#### Records ####
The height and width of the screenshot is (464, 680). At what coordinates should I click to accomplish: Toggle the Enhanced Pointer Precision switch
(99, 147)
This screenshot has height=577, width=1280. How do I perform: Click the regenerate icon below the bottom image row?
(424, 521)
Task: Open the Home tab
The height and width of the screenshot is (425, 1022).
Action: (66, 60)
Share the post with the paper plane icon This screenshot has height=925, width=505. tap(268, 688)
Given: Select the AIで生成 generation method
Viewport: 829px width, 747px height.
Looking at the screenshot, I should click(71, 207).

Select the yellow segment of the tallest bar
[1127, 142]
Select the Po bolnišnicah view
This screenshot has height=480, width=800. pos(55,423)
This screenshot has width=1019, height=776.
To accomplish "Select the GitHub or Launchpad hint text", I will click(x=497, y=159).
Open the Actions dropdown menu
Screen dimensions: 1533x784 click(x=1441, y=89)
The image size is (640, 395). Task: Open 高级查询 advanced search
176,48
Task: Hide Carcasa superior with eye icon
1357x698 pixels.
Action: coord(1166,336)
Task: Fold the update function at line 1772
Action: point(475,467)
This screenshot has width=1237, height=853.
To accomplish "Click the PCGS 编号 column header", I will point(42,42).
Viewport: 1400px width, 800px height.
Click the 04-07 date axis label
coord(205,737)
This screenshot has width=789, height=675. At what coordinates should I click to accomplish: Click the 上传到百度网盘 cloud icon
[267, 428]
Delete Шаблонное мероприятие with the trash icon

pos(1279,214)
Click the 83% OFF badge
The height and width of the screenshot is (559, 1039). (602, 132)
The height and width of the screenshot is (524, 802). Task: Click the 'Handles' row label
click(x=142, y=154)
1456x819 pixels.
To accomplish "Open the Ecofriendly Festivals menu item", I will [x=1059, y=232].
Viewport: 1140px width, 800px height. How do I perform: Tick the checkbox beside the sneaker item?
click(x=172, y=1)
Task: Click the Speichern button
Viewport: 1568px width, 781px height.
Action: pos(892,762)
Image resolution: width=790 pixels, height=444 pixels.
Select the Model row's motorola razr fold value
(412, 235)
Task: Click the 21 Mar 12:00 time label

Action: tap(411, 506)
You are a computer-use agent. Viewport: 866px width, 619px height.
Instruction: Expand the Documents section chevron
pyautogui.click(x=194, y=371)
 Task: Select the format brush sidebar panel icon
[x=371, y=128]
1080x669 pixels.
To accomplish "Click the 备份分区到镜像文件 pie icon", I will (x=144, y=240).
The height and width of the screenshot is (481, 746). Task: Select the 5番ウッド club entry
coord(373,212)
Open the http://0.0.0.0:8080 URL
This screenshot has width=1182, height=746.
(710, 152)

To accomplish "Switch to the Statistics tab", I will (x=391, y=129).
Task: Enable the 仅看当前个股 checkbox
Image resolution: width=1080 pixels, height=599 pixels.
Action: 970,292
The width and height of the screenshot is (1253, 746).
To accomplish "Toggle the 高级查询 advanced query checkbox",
####
Prompt ▸ Restate precisely, and with nothing added, the lines from the one with "Delete Шаблонное мероприятие" through the final line of the material.

Solution ▸
Delete Шаблонное мероприятие with the trash icon

pos(1279,214)
Click the 83% OFF badge
The height and width of the screenshot is (559, 1039). (602, 132)
The height and width of the screenshot is (524, 802). Task: Click the 'Handles' row label
click(x=142, y=154)
1456x819 pixels.
To accomplish "Open the Ecofriendly Festivals menu item", I will [x=1059, y=232].
Viewport: 1140px width, 800px height. How do I perform: Tick the checkbox beside the sneaker item?
click(x=172, y=1)
Task: Click the Speichern button
Viewport: 1568px width, 781px height.
Action: pos(892,762)
Image resolution: width=790 pixels, height=444 pixels.
Select the Model row's motorola razr fold value
(412, 235)
Task: Click the 21 Mar 12:00 time label

Action: tap(411, 506)
You are a computer-use agent. Viewport: 866px width, 619px height.
Instruction: Expand the Documents section chevron
pyautogui.click(x=194, y=371)
 Task: Select the format brush sidebar panel icon
[x=371, y=128]
1080x669 pixels.
To accomplish "Click the 备份分区到镜像文件 pie icon", I will (x=144, y=240).
The height and width of the screenshot is (481, 746). Task: Select the 5番ウッド club entry
coord(373,212)
Open the http://0.0.0.0:8080 URL
This screenshot has width=1182, height=746.
(710, 152)

To accomplish "Switch to the Statistics tab", I will (x=391, y=129).
Task: Enable the 仅看当前个股 checkbox
Image resolution: width=1080 pixels, height=599 pixels.
Action: 970,292
The width and height of the screenshot is (1253, 746).
To accomplish "Toggle the 高级查询 advanced query checkbox",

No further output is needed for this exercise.